Task inputs:
◆ ◆ ◆ ◆

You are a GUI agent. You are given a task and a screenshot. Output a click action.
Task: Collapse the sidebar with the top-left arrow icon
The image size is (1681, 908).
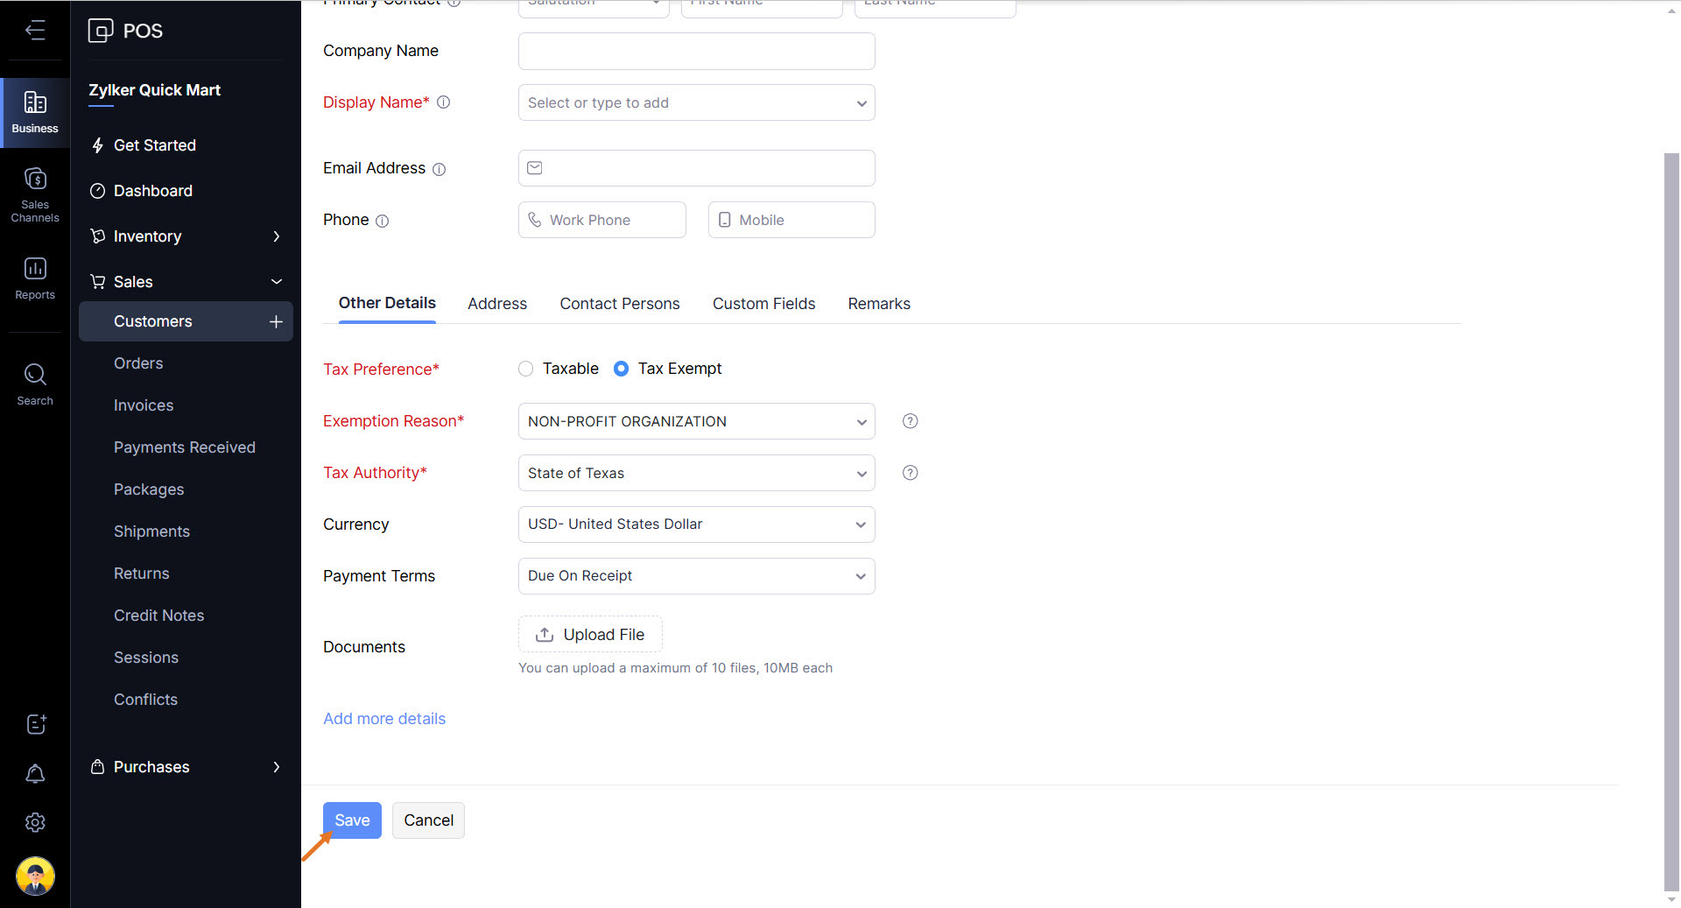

◆ ◆ ◆ ◆

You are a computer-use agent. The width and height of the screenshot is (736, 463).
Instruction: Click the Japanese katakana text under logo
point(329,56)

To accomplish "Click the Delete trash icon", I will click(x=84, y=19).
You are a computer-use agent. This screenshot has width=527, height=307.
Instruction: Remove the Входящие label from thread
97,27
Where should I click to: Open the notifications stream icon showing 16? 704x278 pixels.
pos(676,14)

◆ ◆ ◆ ◆

Task item:
Would you print exactly and only the lines of the material above that run from the line with "Task: Collapse the" through the line with "The image size is (1681, 908).", both included?

Answer space:
Task: Collapse the sidebar with the top-left arrow icon
The image size is (1681, 908).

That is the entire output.